One of the complaints that I saw in the Core Keeper subreddit a couple of days ago was that the Bosses in hard mode were so incredibly easy and the mobs were too hard, and that one of the devs was confused by this since they hear a lot that the bosses are too hard, and the mobs are easy. I agree with both of these, and it stems from the fact that Hard mode is definitely in dire need of some balancing assistance. I get that its hard difficulty, but that is no excuse to be getting consistently 2-shot at EVERY stage of the game. The slimes in the dirt biome deal a good chunk of health, but its nothing to really worry about. I stepped foot into the clay caves and got dropped immediately into dangerously low health by a single spear, dealing 130 damage in a place where there are not many options to increase the health pool or armor stat of the player. I immediately hid back in my base and fished for a while to gather some resources and try again. Despite preparing, 2 shots still would've killed me, just for stepping into the second area of the game.
This is a constant story throughout the whole game. From what I can see, Normal difficulty is balanced so that by the time you make it into a new biome, a roughly equivalent amount of hits will kill you based on the relationship between your Max Health, Armor, and enemy damage. The thing that really changes the game is the enemy mechanics, which makes for a game that doesn't get more damaging, just more technical at a rate at which the player can pick it up.
This balance falls apart immediately on Hard Difficulty. If you had 80 points of armor on Normal, and an enemy deals 150, you'd take 70 points of damage. That's fair, as it gives you as the player room to make mistakes and still feel like you are growing in strength. In Hard Difficulty, the damage doubles. This seems like it should be fine as a difficulty increase, but in practice the amount of damage taken is far more than double due to the fact that none of your defensive stats become more effective. With 70 points of armor, you don't take double damage from an enemy that deals 150 in normal, you take something closer to triple due to the fact that your defensive stats consistently lag behind in all stages of the game.
At no point in the game can I feel myself as a player getting stronger, just that I am barely holding on. Just as enemies in the Clay Caves 2 shot me, as so enemies in the Forgotten ruins, the Azeos Wilderness, the Sunken Sea, The Desert (to an extreme degree) and the Shimmering Frontier (at a point where it just feels insane.) Whenever engaging with the combat system gets you sent home every 10 minutes, players are incentivized to play defensively at all times, and are punished for spreading their wings. This led me to a gameplay loop where I would play a little bit in the zone to find a boulder, hide in my base and upgrade, and then run to the next zone and do the next. By the time that I had gotten to the point where I was running out of upgrades to do to my gear, I was still getting killed almost immediately by random events outside of my control. I think that if the damage stats were identical on paper as it got processed through your defensive stats, and THEN got doubled, instead of being doubled already when it ran through, the difficulty would be a lot more consistent and manageable for players such as myself (i.e. 300 damage - 70 defense = 230 damage vs. (150 damage - 70 defense = 80 damage) x2 = 160 damage. I think this would be far better as, in late game areas, I'm consistenly taking what feels like 5-6x the damage from enemy attacks, instead of the double I was told to expect.

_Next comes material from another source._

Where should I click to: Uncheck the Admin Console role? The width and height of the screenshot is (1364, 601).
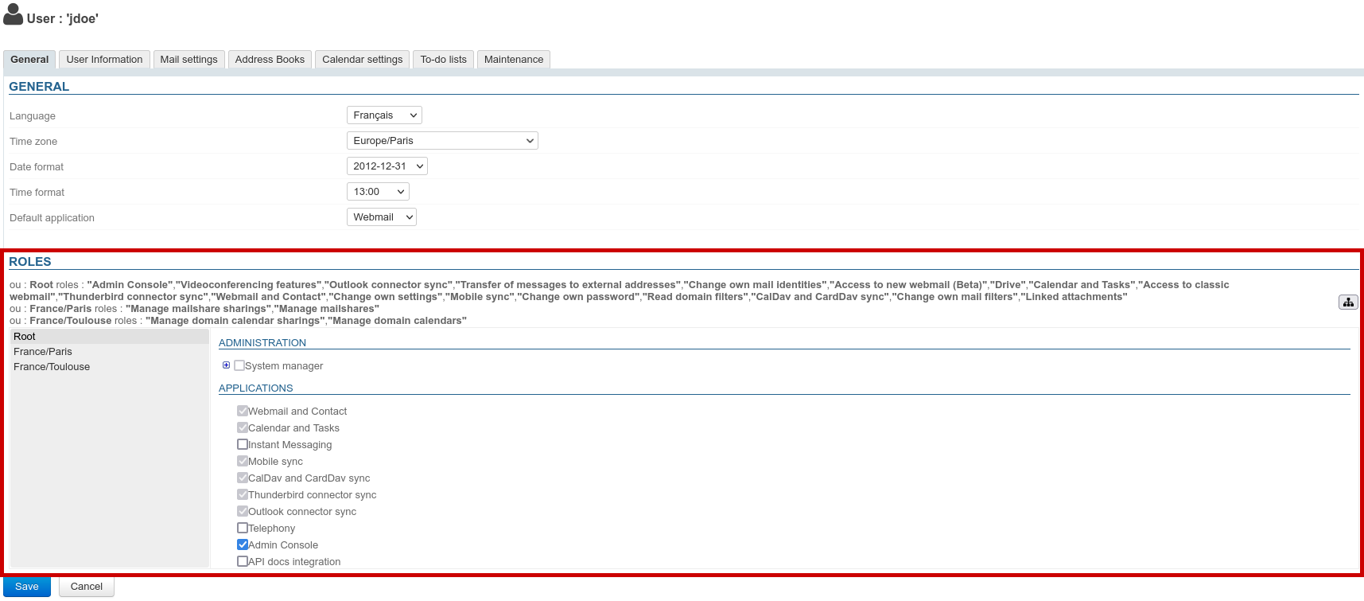(x=243, y=544)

Besides the (imo) poor balancing on the hard mode side of things, the devs have put together an incredible game that is filled with some of the best gameplay and most enthralling visual storytelling I've ever encountered in a game, and for incredibly cheap at that. Definitely recommend.
Oh and, dodge chance maxes out at 90%, but defense only blocks up to 75%. Was this intentional?
tl,dr: Incredible game, immediately became one of my favorites of all time. Could use some more QOL, Hard Mode balancing is wack (or personal skill issue tbh), but still a 9.9/10 normal mode.